O sr. acha a centro-direita vai construir uma candidatura para fazer frente a Bolsonaro em 2022?
Acho que sim. Eles estão manobrando nesse sentido. E têm dois potenciais candidatos, Moro e Dória (João Dória, governador de São Paulo). Os dois já vêm trabalhando nesse sentido. Mas o fato é que a gente não tem um quadro claro do pós pandemia. Estão anunciando aí uma grande crise econômica internacional, com impactos evidentemente no Brasil, e isso vai fazer crescer uma demanda muito grande por Estado. Claro que os liberais vão dizer que não são contra o Estado, desde que o Estado sirva à educação, à segurança, e dizer que eles são contra o Estado que se imiscua na economia, mas essa vai ser uma exigência para enfrentar o pós pandemia.
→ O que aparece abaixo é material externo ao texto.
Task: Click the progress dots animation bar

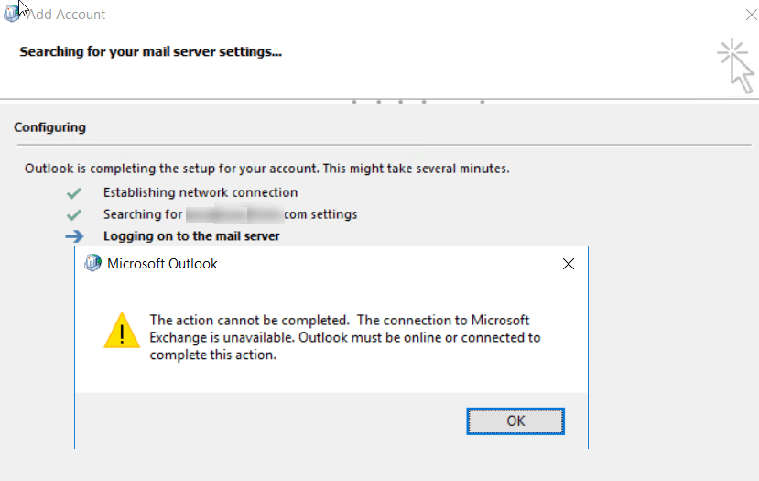Action: coord(418,102)
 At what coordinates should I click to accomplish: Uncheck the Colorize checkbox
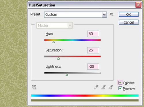[120, 83]
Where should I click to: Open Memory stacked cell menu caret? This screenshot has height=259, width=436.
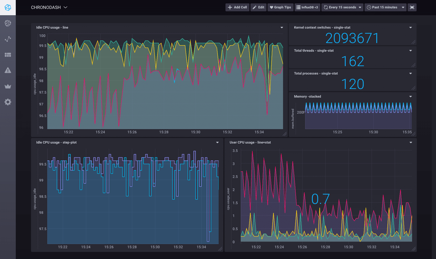tap(411, 97)
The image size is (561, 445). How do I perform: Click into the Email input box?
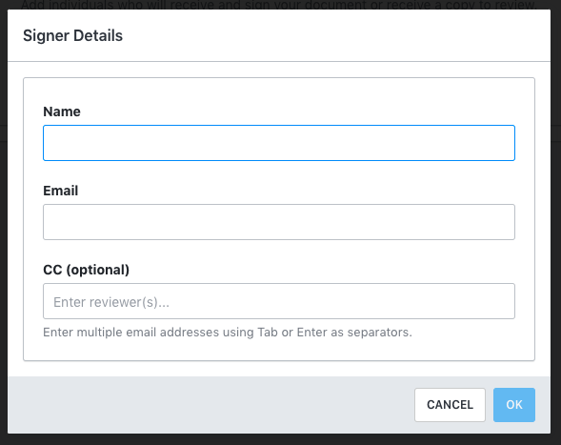279,222
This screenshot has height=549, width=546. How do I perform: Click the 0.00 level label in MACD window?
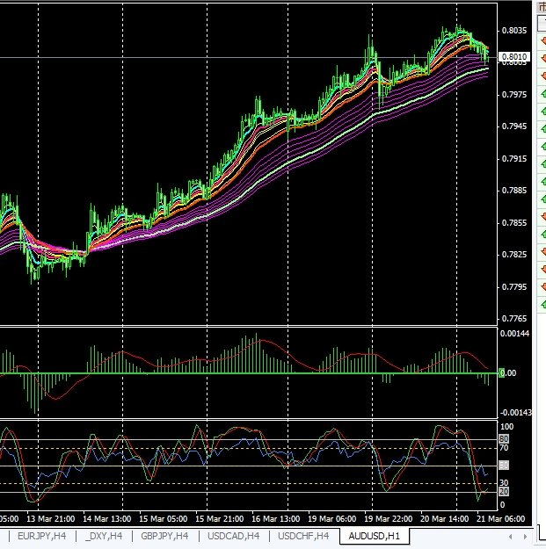(507, 373)
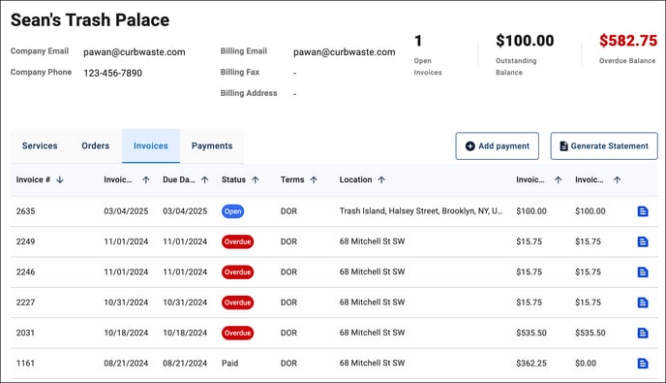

Há muitas variáveis aí que a gente não domina, mas a tendência é o crescimento do Estado e isso é contra o Guedes, contra a linha liberal do Guedes. Eu penso que a centro-direita, sobretudo se Bolsonaro se inclinar para essas políticas estatistas, vai efetivamente tentar jogar uma alternativa. Existem forças muito consideráveis entre as elites que estão insatisfeitas com Bolsonaro. Aliás, as últimas pesquisas dão uma queda muito grande na aprovação ao governo exatamente nas elites sociais, entre aqueles que recebem mais de 10 salários mínimos. Já Moro vai ficar aí como uma reserva moral a ser acionada e pode realmente ter resultados bem expressivos. Sendo assim, Bolsonaro pode ser empurrado de novo para aquele nicho de 12, 15 e 20%, que é a extrema-direita no Brasil.